Mr O’Higgins said his client claims that if she was radicalised, Ms Duffy bears some responsibility. Ms Duffy replied: “No, in what way?”

Mr O’Higgins asked if she had discussed wars in which Muslims were involved, the mujahideen in Afghanistan or theories that the Americans knew of the 9/11 plot to fly aeroplanes into American buildings, but did not prevent it because it suited their longer term political aims.

Ms Duffy said she discussed such issues with Ms Smith because Muslims were regularly asked about those things and need to be able to discuss them. She denied ever suggesting that the US knew in advance about the 9/11 attacks, a theory that she said is “ridiculous”. She said she does not “hold with suicide bombing”, adding: “I don’t agree with anything like that, as a human and as a Muslim. It is wrong.”

She said she did speak to Ms Smith about jihad but added that there is a “spiritual jihad” as opposed to the holy war jihad, which she said does not exist and has not existed for a long time. She said she spoke to Ms Smith about what jihad was in the time of the prophet Muhammad.

Mr O’Higgins said his client believes Ms Duffy took her under her wing and “filled her head full of ideas”.

Ms Duffy responded: “I taught what Islam, the Koran and hadiths and sunnah say.
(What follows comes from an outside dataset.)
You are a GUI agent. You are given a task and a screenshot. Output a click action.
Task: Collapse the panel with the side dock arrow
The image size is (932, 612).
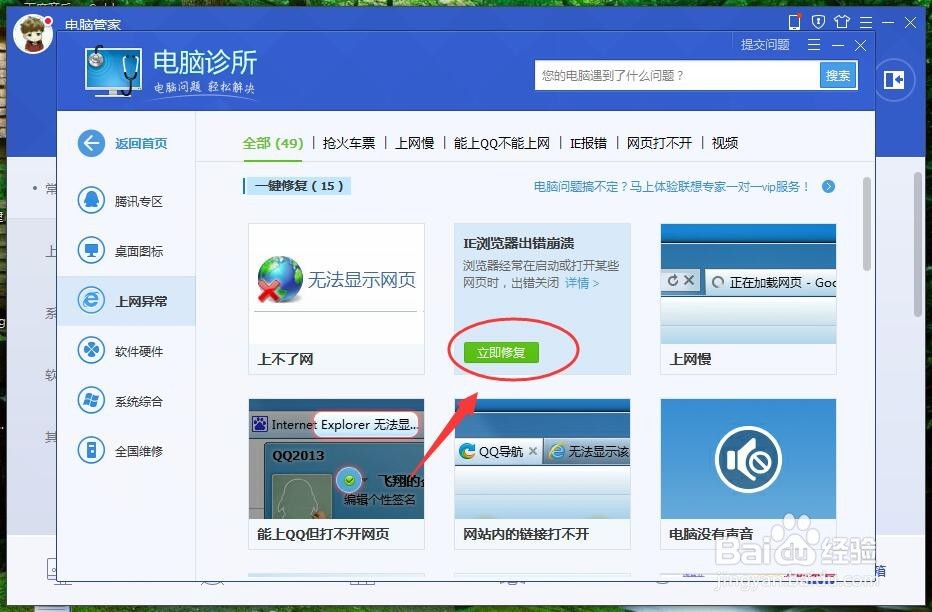click(x=893, y=80)
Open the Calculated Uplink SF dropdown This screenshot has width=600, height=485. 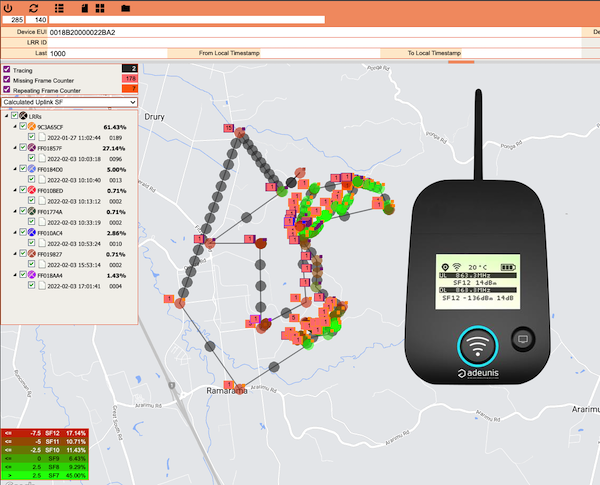[70, 102]
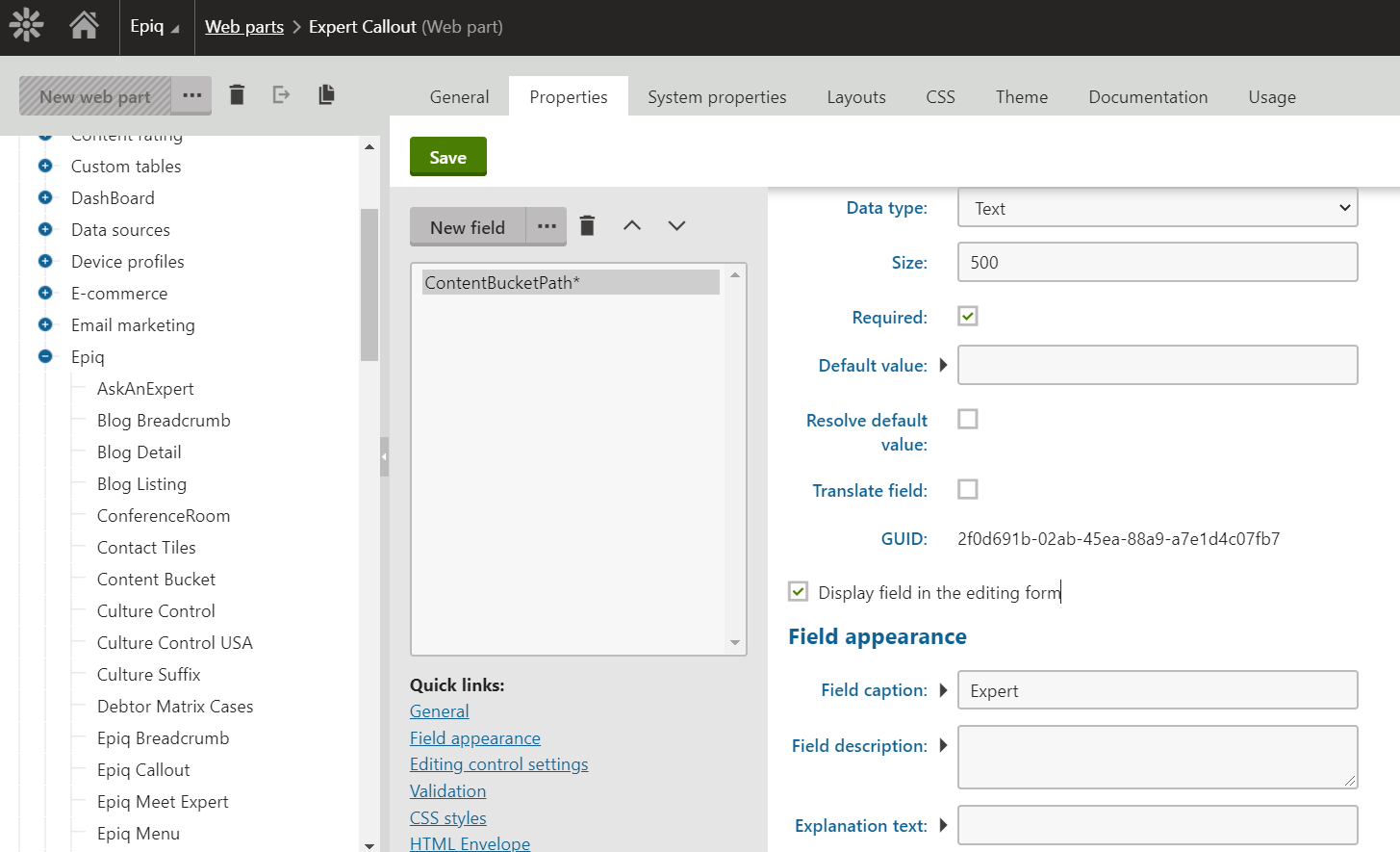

If she has interpreted that in a certain way, I think she interpreted it in the way she wanted to.”

Under re-examination, Ms Duffy told Mr Gillane that she never expressed positive views of the 9/11 attacks or of suicide bombings.

She said Ms Smith was naive because instead of studying she “blindly followed what was said on the internet”.

She said Ms Smith was vulnerable because before coming into the religion she was heartbroken and was trying “maybe to get back with the man she loved, that if she was a Muslim that maybe he would want her.” She said she believes a man Ms Smith spoke to on the internet “pulled on her heartstrings a little bit and she went with it. She was vulnerable, her heart was broken, and she was very naive”.

The trial continues tomorrow before Mr Justice Tony Hunt presiding, with Judge Gerard Griffin and Judge Cormac Dunne at the three-judge, non-jury court.